For those of you who care or are maybe just a little bit nosy, here’s a quick summary of what’s been going on in my extremely ordinary corner of the world.
Evie started a new daycare in October and I could not be happier with the switch. It is a lot more expensive but when it comes to daycare – you certainly pay for what you get. I didn’t even realize how much better it could be once we found the right place for her. It’s worth all the money and more. She loves going to “school”, loves her “fwends,” and loves her teachers. It has made the mornings a whole lot easier and I don’t even think twice when I drop her off anymore because I know she loves it. I mean, she claps when we pull into the parking lot. That’s a good sign.
She started gymnastics recently and asks to go everyday. It’s perfect for her since she is always doing somersaults in the living room and jumping off the couch! We aren’t doing swim lessons anymore – because you know, Grinch. But I’d like to get her back into lessons because I think she misses swimming. And she was doing so well! I’d hate for her to lose those skills she was getting so good at.

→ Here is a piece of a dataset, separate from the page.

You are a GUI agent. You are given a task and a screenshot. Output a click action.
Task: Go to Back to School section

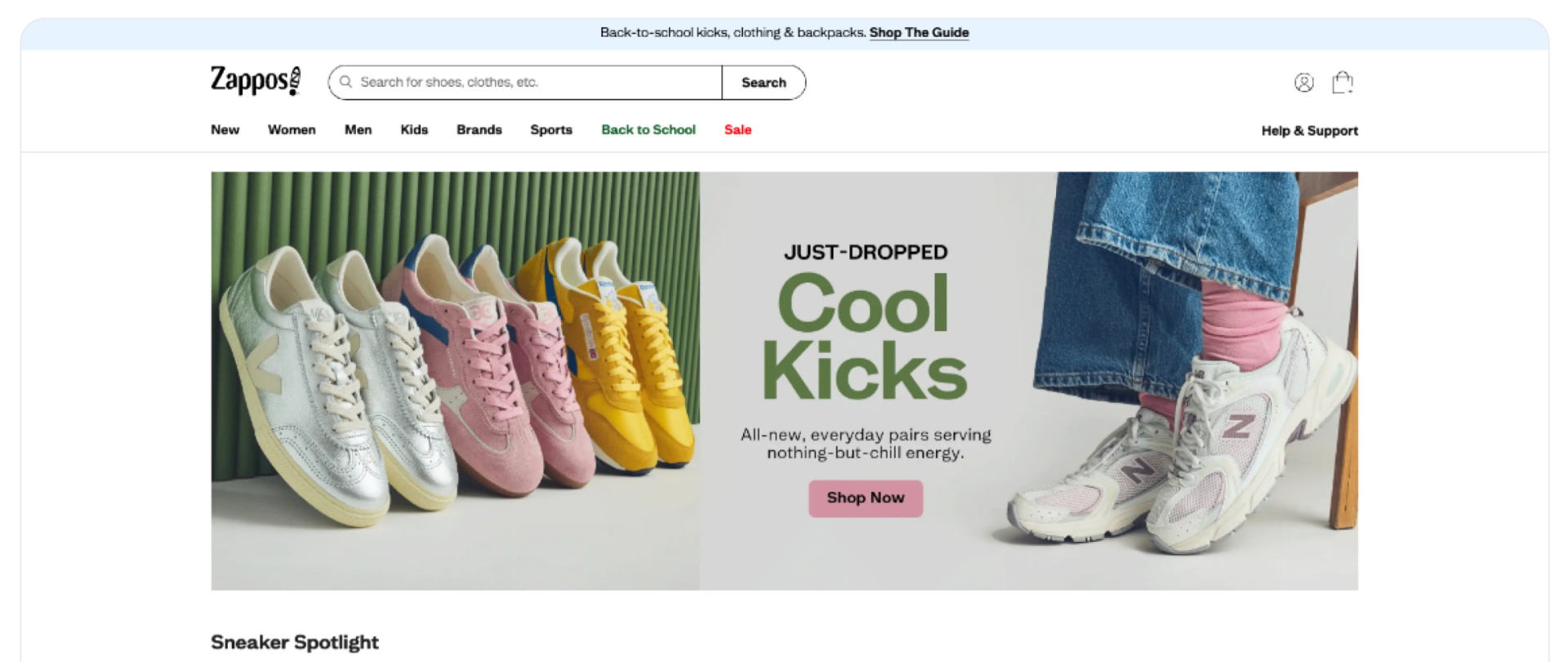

She talks a mile a minute and is an extraordinary story teller. She loves to sing and drops her knowledge bombs that she learns at school on us everyday. Who knew she could count to 5 in Spanish? Or the fact that she knows this month is February? She shocks me with how much she is learning. At least all that tuition money we are shelling out is paying off!
Life, Marriage, and Home
Overall it feels like we are just hibernating waiting for spring. This time of year in Michigan gets a little rough. It’s been cold for so long, there is little sun and the days are so short, and most of the time you are stuck indoors.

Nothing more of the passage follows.